■ **ACTIVITY LIST**
a. In the reflection on prayer and disappointment, what does the writer tune the car radio to during the morning drive?
b. Extend the reflection on prayer and disappointment, picking up after its final sentence.

Mid last week, I prayed as I was driving in to work in the morning. One thing I have been doing for the last 6 months has been to tune the radio to the classical music station. Much as I enjoy Kiss 92 FM, it is too much distraction for a morning prayer. I prayed about certain disappointments in my life, not cancer. Deep inside I know that disappointments take root because I allow them to, and I allowed it because they were the most satisfying humanly response to those situations. And God's prompting over the last few months has been that He is enough for me.
And to that I told God that I believe He is there but sometimes it feels like I am making excuses for Him - that he is there even though nobody can see him, that he is always good even though many things around us aren't good at all. As I write this I am resting from a medical procedure in the hospital and I can hear a young child crying in fear as he undergoes his procedure. What is a child doing in the radiology department any way? Sometimes it feels like God absentism. I don't really believe it but it does feel that way at times. When I got into the office that morning, I flipped my devotional calendar to the correct day as I hadn't been referring to it for a few days. I was speechless when I realised that that day's devotion was about God being the only one who can fill us up completely. Nothing else was going to be enough.

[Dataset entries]
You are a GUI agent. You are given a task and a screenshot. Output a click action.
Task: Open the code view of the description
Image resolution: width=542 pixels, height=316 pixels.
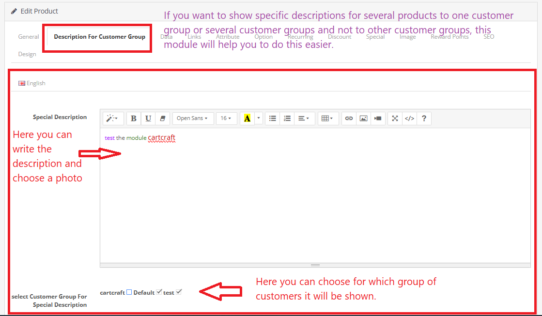tap(409, 118)
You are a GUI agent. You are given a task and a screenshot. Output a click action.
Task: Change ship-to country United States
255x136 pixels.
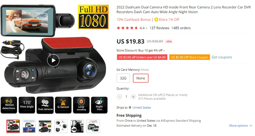click(x=142, y=108)
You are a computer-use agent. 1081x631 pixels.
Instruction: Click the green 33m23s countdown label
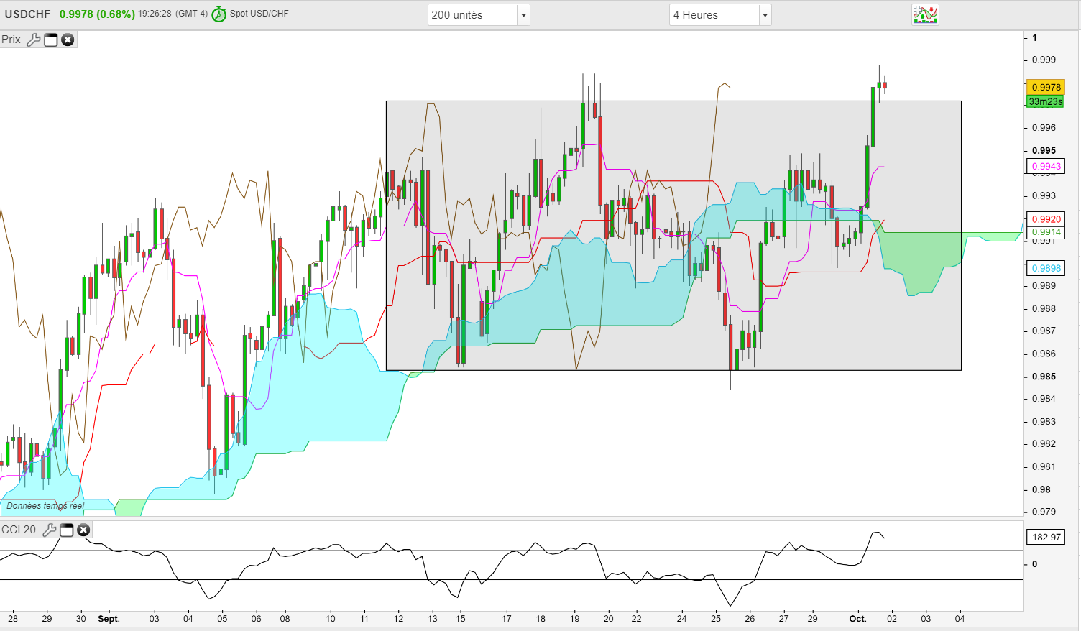click(1045, 101)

■ **OUTPUTS BY TASK**
a. The classical music station.

b.
I got up early yesterday morning after rolling in bed for an hour. I was about to go for a walk but decided against it because it looked like rain was coming. It was the right call because the rain came very soon after. Rainy days are great for thinking so I got back under the duvet. I thought about my keeping-a-safe-distance relationship with God. You hear me talking about God quite a bit, but we don't have a best buddy status. I certainly wasn't loving "the Lord your God with all your heart and with all your soul and with all your strength". I told God just that, that I honestly struggle to feel the Shema.
God certainly heard me that morning. When I got to church, one of the pastoral team members who has been praying for me gave me John Bevere's book "Drawing Near, A Life of Intimacy with God". The back cover urges the reader "not to settle for the dry shadow of Christianity that knows about God without knowing God. The incredible invitation from the Creator of the universe is not just to worship Him from afar with words and rituals, but to enter a relationship so meaningful and intimate that you know His heart, and He knows yours". That might as well have been the words of my prayer earlier that morning. The sermon that morning also spoke directly to me. Based on Psalm 8, the message was about us being created, cherished and commissioned by God for His purpose.
It feels like @God is following my mental tweets, and responding to them.
When I consider your heavens,
the work of your fingers,
the moon and the stars,
which you have set in place,
4 what is mankind that you are mindful of them,
human beings that you care for them?